Things you might have thought or overheard at work

" Ain't that the worst, what kind of moron uses 8-space indentation???? :/ "

" I hate it when the parens are on the same line… "

" Dammit, too much commenting is WORSE than no commenting, where's the code? "

" That commit message has the WORST formatting ever, FUCK THIS SHIT"

In an ideal world, none of the aforementioned quotes would even be relevant. I see no reason why you would have to suffer because some indentation is not right or because the code is littered with superfluous and non-sensical notes, fixmes and comments.

How to remedy the issue

I think a good way to solve most of those issues and usher a new era in the way we produce the code who earns us a living is to apply the same sane principles that our brains puts at work when it makes us appreciate sounds or images, taste flavours and so on: apply transformations. Programmers are supposed to be good at that. That's our thing.
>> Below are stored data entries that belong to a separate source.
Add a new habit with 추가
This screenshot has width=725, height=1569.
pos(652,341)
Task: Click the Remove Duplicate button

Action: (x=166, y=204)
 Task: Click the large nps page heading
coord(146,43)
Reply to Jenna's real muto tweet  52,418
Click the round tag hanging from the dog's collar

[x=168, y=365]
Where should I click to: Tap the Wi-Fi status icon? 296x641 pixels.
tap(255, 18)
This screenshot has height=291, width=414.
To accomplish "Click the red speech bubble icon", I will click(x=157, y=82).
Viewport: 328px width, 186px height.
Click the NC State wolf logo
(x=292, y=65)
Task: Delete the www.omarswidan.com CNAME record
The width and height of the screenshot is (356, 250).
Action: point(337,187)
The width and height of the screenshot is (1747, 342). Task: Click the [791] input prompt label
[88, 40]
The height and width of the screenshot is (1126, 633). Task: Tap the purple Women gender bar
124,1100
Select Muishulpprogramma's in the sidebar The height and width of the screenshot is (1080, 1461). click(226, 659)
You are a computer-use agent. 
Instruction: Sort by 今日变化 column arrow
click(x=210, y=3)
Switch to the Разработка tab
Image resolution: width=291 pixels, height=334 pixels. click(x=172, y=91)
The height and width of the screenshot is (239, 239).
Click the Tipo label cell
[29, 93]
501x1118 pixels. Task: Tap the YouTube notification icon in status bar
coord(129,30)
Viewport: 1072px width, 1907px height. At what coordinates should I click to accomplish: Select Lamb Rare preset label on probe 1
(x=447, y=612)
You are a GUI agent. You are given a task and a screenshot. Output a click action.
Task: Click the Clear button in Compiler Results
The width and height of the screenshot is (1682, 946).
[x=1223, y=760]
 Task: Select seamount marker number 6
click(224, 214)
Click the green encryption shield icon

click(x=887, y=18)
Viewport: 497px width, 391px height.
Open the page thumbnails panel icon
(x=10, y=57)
So what kind of transformation are we talking about here?

Simple:

The representation (i.e. the content)

The editor doesn't store the file itself. Instead it stores some AST-like representation of the source code. Something like XML, JSON, whatever neutral, non-opinionated and easily-diffable representation of a tree you can think of. That's the content. That's what git cares about. That's what you share with your colleagues.

The transformation (i.e. a function)

This representation then goes through a transformation (think of the eardrum applying a transformation of the sound wave and transmitting it to the brain for processing). This transformation is defined through a series of user-defined "stylesheets". Those stylesheets define all the graphical fine-tuning that a user might want to apply to the "AST" such as:

  • Transform {} into do…end when relevant and add a newline
  • Add two linefeeds between each method
  • Display all the comments I marked as @personal in the previous commit and who were as such never added to the AST-like representation.
  • no-comments, remove all comments from other developers (this is a toggle that can be activated by context, be it for the whole file, a method, a block, a line, etc.)
  • Indent everything with one soft tab

i.e. make that representation look how I want it to look like, not some watered-down, soft style that satisfies no one but doesn't rub anyone the wrong way either.

The coding (i.e. a better experience)

Your code looks awesome. No one ever complains about differences in subjective opinions, the representation backing the file is easier to diff (not so sure about that one, but I guess). Hell you can even have => being replaced by → if you want to, you're the bawss.

The issues

"But how are we supposed to interact with other editors"

Frankly, I don't know. Either we have some gofmt-style kind of tool per language to produce a commonly accepted style guide per file when interfacing with other people or each editor implements an interface to that system. I mostly don't care anyway, I know for a fact that the system will most likely never change and just wanted to get those thoughts in writing.